What is asked:
Answer these questions using the passage on probability below.
1. If pressure and loudness had no relationship, what shape would their pattern more closely resemble?
2. What is the stated reason for replicating studies?
3. What error rate is typically allowed?

## START Passage

Even More About Probability
November 4, 2008 by
Filed under Even More
When one thing causes another it tends to have a linear pattern. Someone stomps on your toes, you scream. The harder the stomp, the more you scream. If you graphed this pattern, you’d find that pressure and loudness looked somewhat like a diagonal line. It would only be somewhat straight because high pressure doesn’t always hurt more than light pressure, it just usually does.
In contrast, if there were no relationship between pressure and loudness, the pattern would be more like a circle. The relationship between chance variables has its own pattern: no consistent pattern. Chance tends to change. It might look exactly like a circle, then somewhat like a circle, somewhat like a straight line, and then back to looking like a circle. The trick with chance is inconsistency.
The reason we replicate studies is to show consistency. We know that the results of one study might look like causation but the next study will show opposite results. The results of a single study might be due to chance. So we conduct a series of studies in the area, publish the results, and let other researchers try to replicate our findings.
NULL HYPOTHESIS
Our other protection against chance is we use a null hypothesis. We start with the hypothesis that what we see is going to be due to chance. And we discard that hypothesis only when there is a substantial reason to do so. We assume that a variable has no significant impact on another. Unless we have evidence to the contrary, we accept the null hypothesis. We need a significant amount of evidence for us to reject the null hypothesis, and to say that there is a significant relationship between variables.
Our approach is equivalent to presuming the innocence of a criminal suspect. People are assumed to be innocent until proved guilty. And if they are not proved guilty, they are not declared innocent; they are “not guilty.” Similarly, the lack of a significant finding in research doesn’t mean that a causal relationship doesn’t exist, only that we didn’t find it.
ALPHA LEVEL
We also limit the amount of error we are willing to accept. That is, we decide ahead of time how far away from being a circle (how close to being a straight line) does the data have to be before we say it is significant. It’s good to set the standard beforehand. Otherwise, we’d be tempted to change the standard to fit the data. To avoid that problem, we typically only allow an error rate of 5%, which is the same cutoff score we used for z-scores and correlations.

## END Passage
## START Excerpted data

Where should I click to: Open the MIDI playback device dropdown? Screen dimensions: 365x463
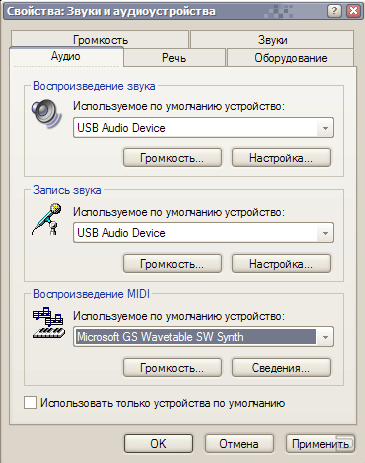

## END Excerpted data
## START Excerpted data

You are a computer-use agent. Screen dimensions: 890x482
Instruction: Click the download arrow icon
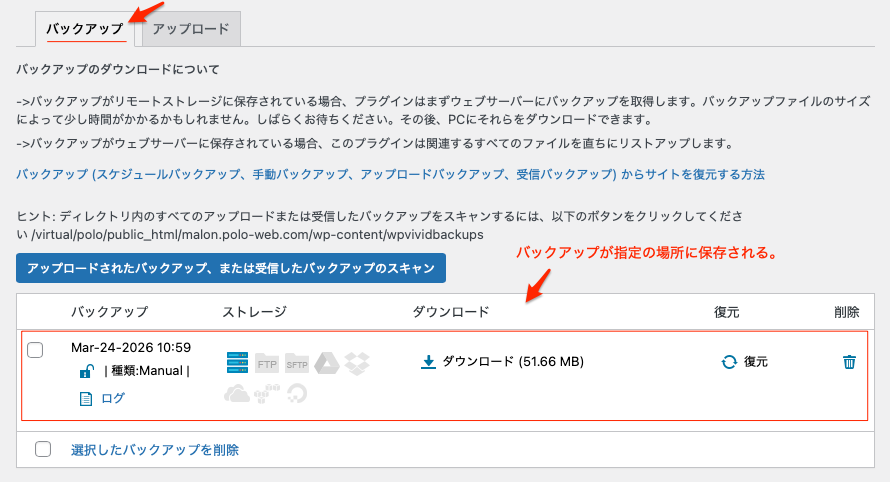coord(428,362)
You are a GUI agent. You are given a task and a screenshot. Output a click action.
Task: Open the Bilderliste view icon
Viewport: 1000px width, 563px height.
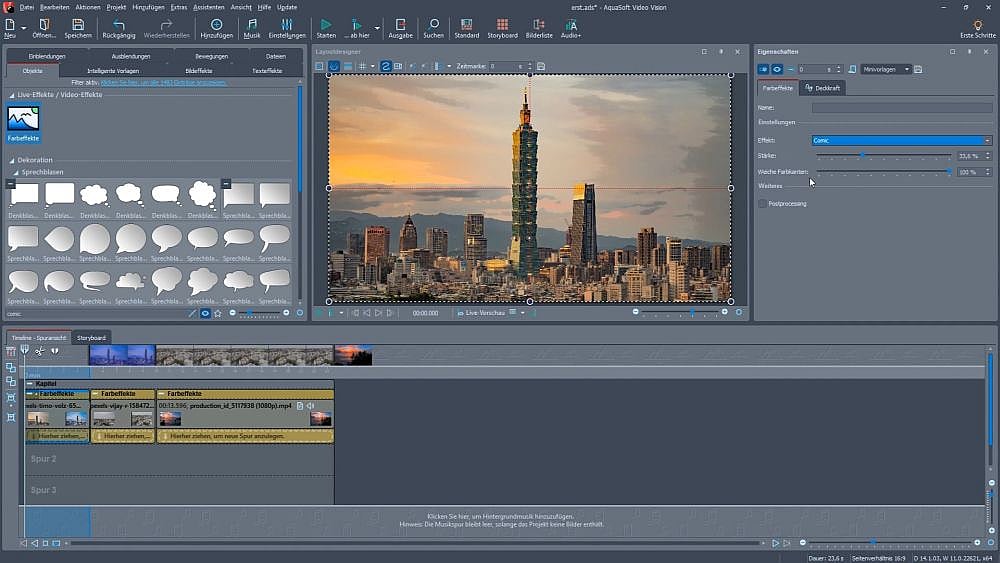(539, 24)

## END Excerpted data
## START Excerpted data

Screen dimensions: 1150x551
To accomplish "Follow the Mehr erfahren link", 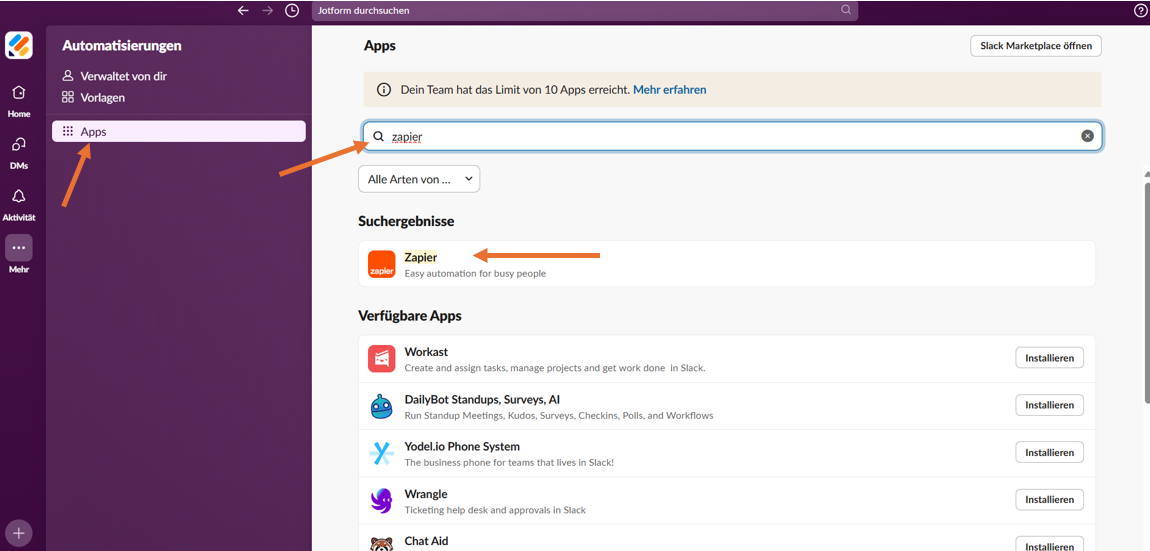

## END Excerpted data

Solution:
1. A circle.
2. To show consistency.
3. 5%.